Sunday, June 10, 2012

Temporary tech to take me to tomorrow

I have said it before and I will say it again: I love living in the future.  I recounted a story for my daughter the other day, telling her about my college days when my old roommate would spin science fiction stories of what our lives would some day be like.  He would tell of days to come when we could get music and video on demand in our homes, through the then-emerging internet.  People would travel with computers, he'd say.  Distribution would be disrupted.

And here we are.

The future has not come to all players and parties at the same time in the same way, however.  The automobile industry is my most recent example of an economic sector clawing at the last strands of the 20th century.  The fat profits from fat cars are too hard to give up, and being the first mover into the 21st century hasn't quite worked yet for the Volt or the Leaf.  There is no bellwether to show new ideas will provide new big profits, and so the capital-heavy industries lumber behind with the oil companies and cable television.

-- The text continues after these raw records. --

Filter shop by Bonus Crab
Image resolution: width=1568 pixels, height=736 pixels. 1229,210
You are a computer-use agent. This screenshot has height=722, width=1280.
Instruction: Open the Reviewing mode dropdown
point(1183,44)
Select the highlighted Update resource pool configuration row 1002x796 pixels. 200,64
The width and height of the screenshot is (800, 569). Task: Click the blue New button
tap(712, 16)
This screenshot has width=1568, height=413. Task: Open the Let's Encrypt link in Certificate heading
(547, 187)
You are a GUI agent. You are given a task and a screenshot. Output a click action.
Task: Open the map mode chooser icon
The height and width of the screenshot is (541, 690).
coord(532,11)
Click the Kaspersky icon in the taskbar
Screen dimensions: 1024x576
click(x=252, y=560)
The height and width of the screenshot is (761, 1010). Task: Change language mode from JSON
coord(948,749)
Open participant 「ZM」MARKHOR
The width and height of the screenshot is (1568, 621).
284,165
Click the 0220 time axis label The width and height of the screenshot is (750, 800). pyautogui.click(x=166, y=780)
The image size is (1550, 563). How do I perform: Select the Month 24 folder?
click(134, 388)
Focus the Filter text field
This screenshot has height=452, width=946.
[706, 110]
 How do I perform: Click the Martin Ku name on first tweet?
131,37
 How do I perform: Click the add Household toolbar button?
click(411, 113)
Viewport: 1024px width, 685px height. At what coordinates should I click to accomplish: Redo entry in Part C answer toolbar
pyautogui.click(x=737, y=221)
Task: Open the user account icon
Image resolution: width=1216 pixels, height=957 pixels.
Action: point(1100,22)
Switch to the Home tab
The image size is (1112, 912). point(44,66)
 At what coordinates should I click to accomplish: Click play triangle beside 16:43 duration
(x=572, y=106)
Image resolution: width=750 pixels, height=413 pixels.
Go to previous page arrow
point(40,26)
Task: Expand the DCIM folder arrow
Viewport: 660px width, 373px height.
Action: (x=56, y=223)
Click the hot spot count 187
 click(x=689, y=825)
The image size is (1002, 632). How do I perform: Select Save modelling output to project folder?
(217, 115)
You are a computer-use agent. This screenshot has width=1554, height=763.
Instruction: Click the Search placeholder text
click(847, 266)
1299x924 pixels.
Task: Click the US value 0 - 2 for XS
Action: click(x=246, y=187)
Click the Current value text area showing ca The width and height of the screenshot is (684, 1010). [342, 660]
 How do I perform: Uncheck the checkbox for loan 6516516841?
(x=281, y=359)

The future is coming, of course.  Time may stretch out patiently while I tap my metaphorical foot demanding the Great Leap Forward.  The change I want may be later, and so I need to bridge the gap to the future that will someday arrive.  My wife and I had a choice when the time came this year to replace our old minivan with a new vehicle.  We could plan to finance and keep a car for seven or eight years, as we did with the last one, or we could just look on this as a short-term solution to a long-term problem - because a longer term solution is not that far away.

I did the research and the test drives, and settled on the Prius, not because it is the most beautiful car in the world, but because it reaches some short-term goals with a substantial resale value so the depreciation hit won't kill us when we sell the car in about three years.  I normally like to use my tech to death (and slightly beyond death), so this is out of character for me.  Technology solutions must sometimes be hard realizations that the thing we really need is coming soon, so let's just MacGyver something for now that keeps costs down, does the job, and where we won't feel the short-term investment is really just a loss.

Ford and some others are getting ready to give us what we expected from the future.  I just need to use the old tech a little while longer, keep my expectation of investments in line, and keep tapping my foot.